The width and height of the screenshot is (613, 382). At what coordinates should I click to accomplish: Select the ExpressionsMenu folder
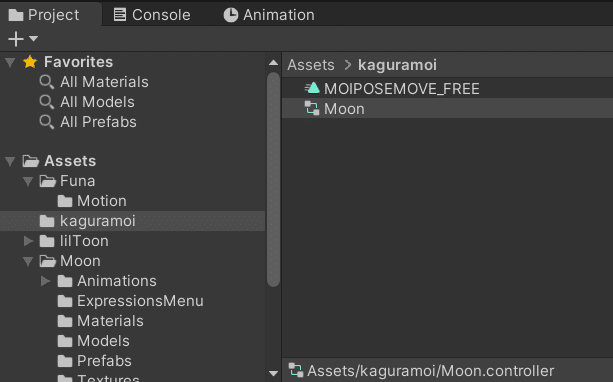pos(130,301)
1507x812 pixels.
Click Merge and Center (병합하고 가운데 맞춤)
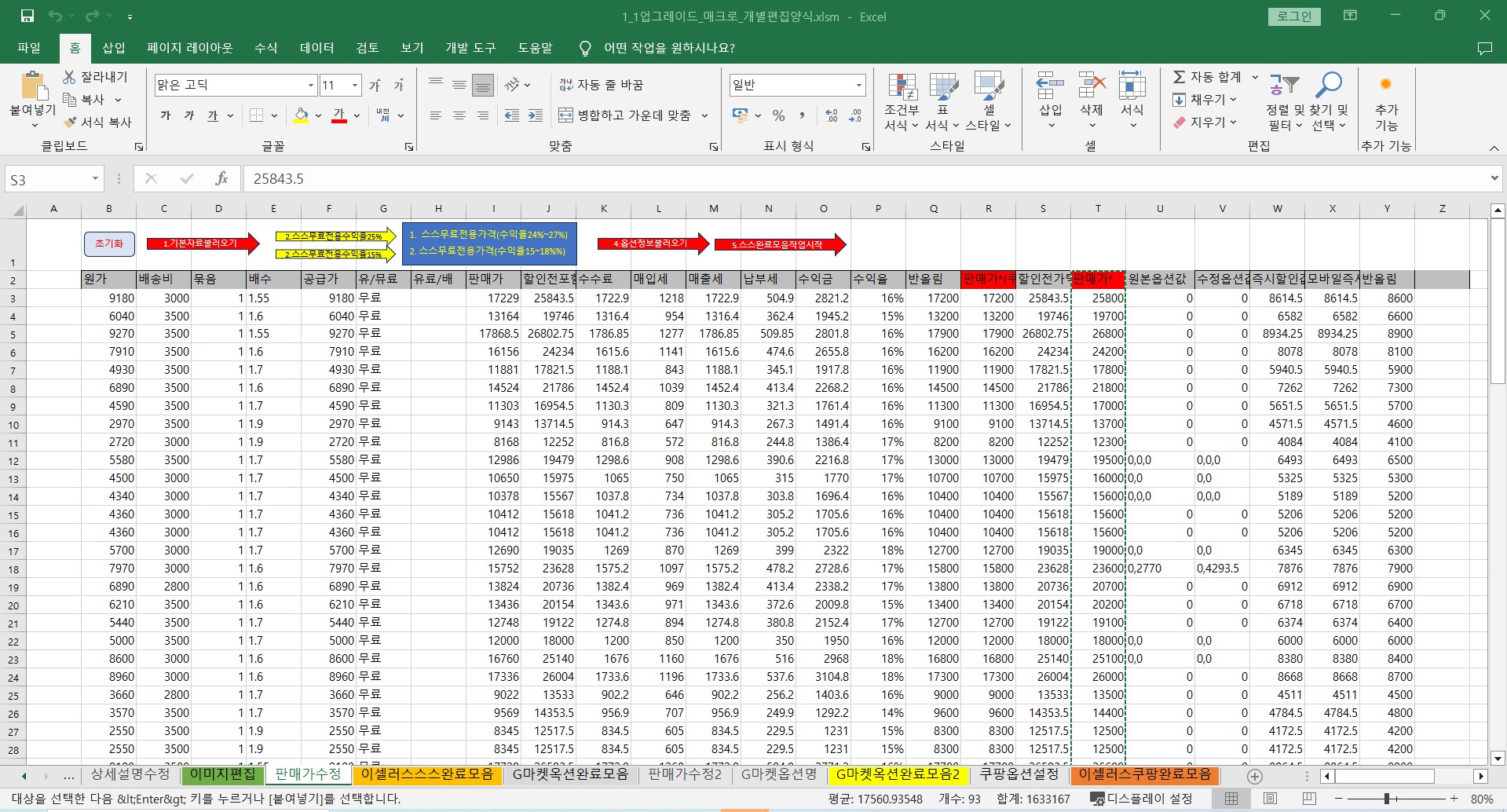(x=625, y=115)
---+---
Aim
Rewrite the data above with every instance of "folder" changed to "directory" and all other text left unchanged. Omit the pictures from your answer.

Finished answer
The width and height of the screenshot is (613, 382). At what coordinates should I click to accomplish: Select the ExpressionsMenu directory
pos(130,301)
1507x812 pixels.
Click Merge and Center (병합하고 가운데 맞춤)
(x=625, y=115)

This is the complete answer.